Papers: 25 Apr 2020 - 1 May 2020

Animal Studies, Pharmacology/Drug Development

2020 Apr 27


The bivalent ligand, MMG22, reduces neuropathic pain after nerve injury without the side effects of traditional opioids.


Speltz R, Lunzer MM, Shueb SS, Akgün E, Reed R, Kalyuzhny A, Portoghese PS, Simone DA
Pain. 2020 Apr 27.
PMID: 32345918.


Functional interactions between the mu opioid receptor (MOR) and the metabotropic glutamate receptor 5 (mGluR5) in pain and analgesia have been well established. MMG22 is a bivalent ligand containing MOR agonist (oxymorphamine) and mGluR5 antagonist (MPEP) pharmacophores tethered by a 22-atom linker. MMG22 has been shown to produce potent analgesia in several models of chronic inflammatory and neuropathic pain. This study assessed the efficacy of systemic administration of MMG22 at reducing pain behavior in the spared nerve injury (SNI) model of neuropathic pain in mice, as well as its side effect profile and abuse potential. MMG22 reduced mechanical hyperalgesia and spontaneous ongoing pain after SNI, with greater potency early (10 days) as compared to late (30 days) after injury. Systemic administration of MMG22 did not induce place preference in naïve animals, suggesting absence of abuse liability when compared to traditional opioids. MMG22 also lacked the central locomotor, respiratory, and anxiolytic side effects of its monomeric pharmacophores.
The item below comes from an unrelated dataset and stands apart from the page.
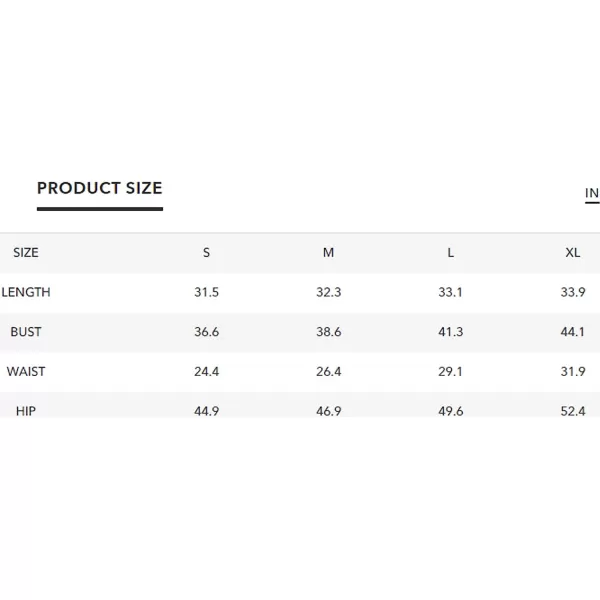
Task: Choose the S size column header
Action: click(206, 253)
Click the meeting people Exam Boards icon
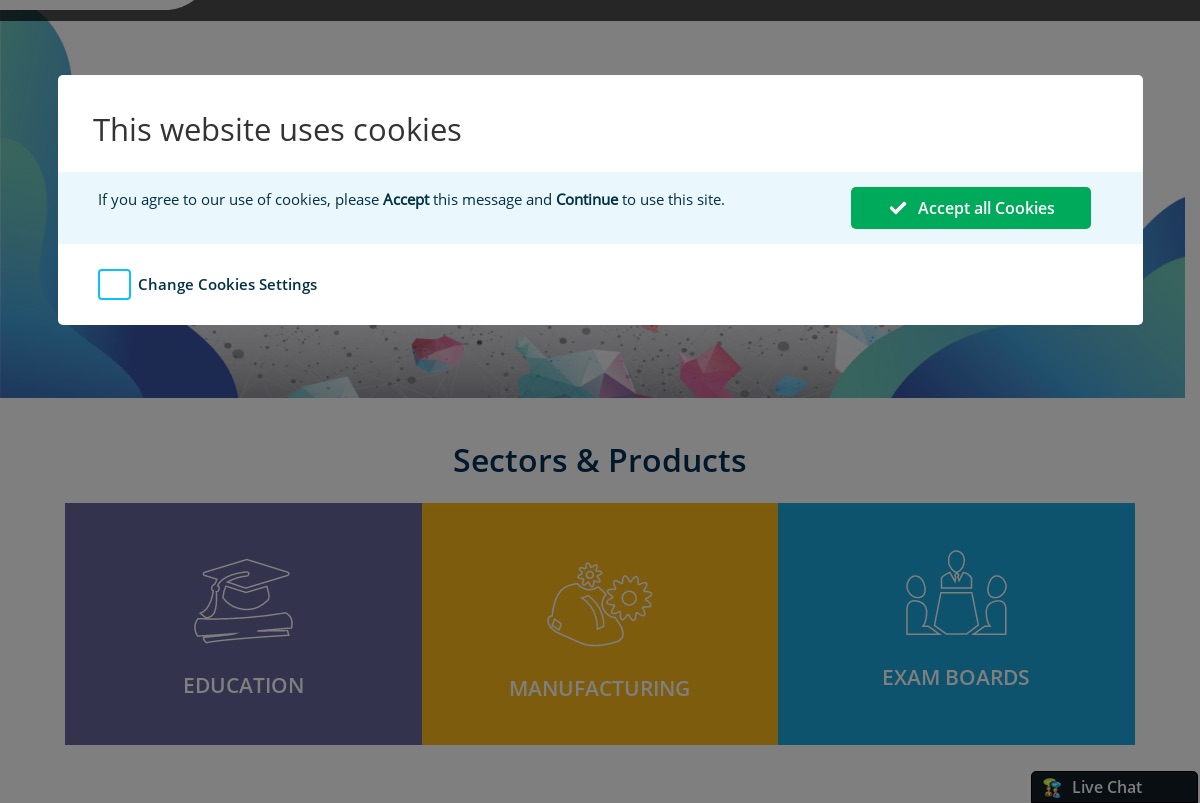Screen dimensions: 1200x803 tap(956, 593)
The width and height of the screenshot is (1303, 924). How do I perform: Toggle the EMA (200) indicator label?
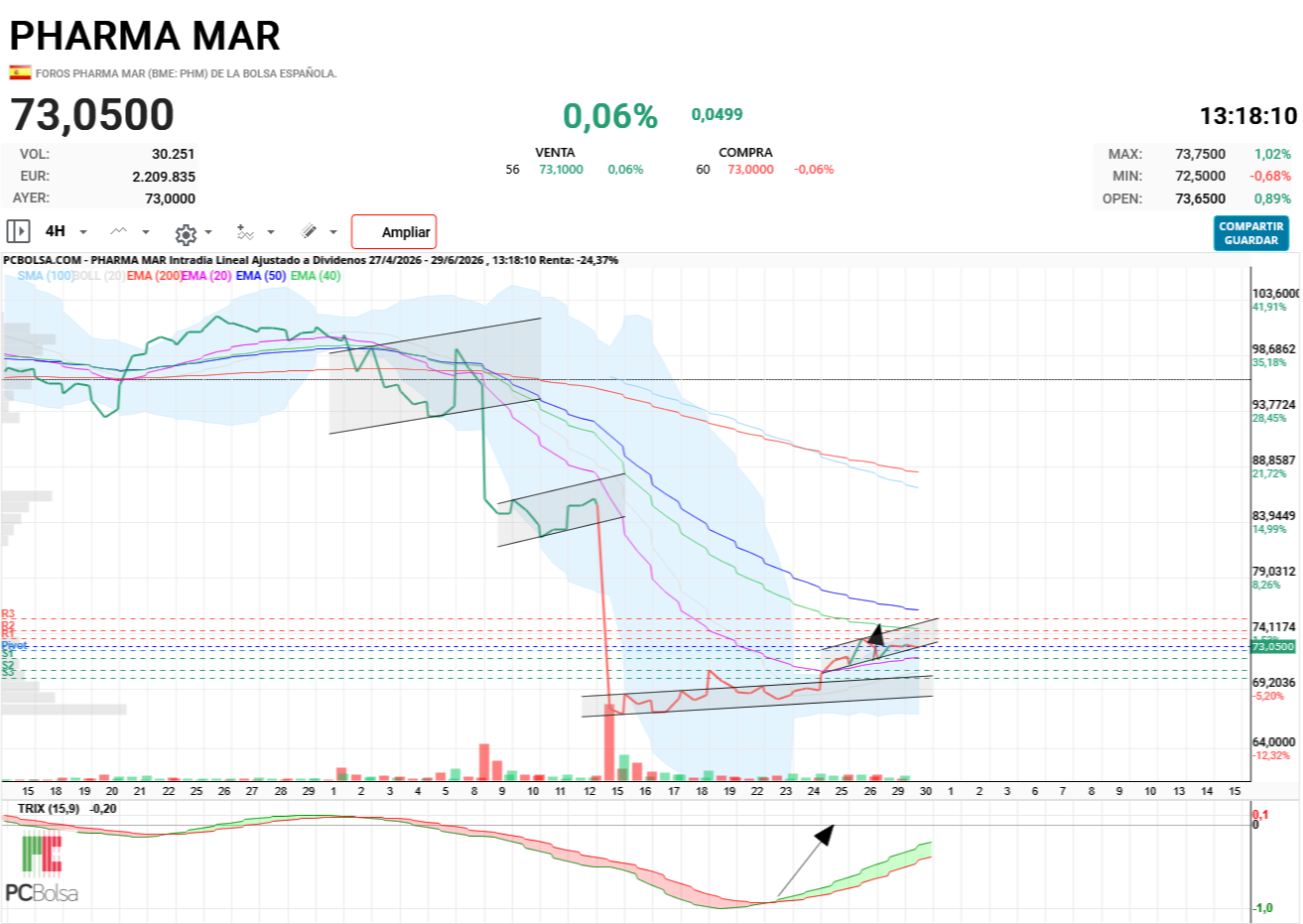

Evaluation of mRNA expression showed the transcripts for both receptors were co-localized in cells in the dorsal horn of the lumbar spinal cord and dorsal root ganglia. Thus, MMG22 reduces hyperalgesia after injury in the SNI model of neuropathic pain without the typical centrally mediated side effects associated with traditional opioids.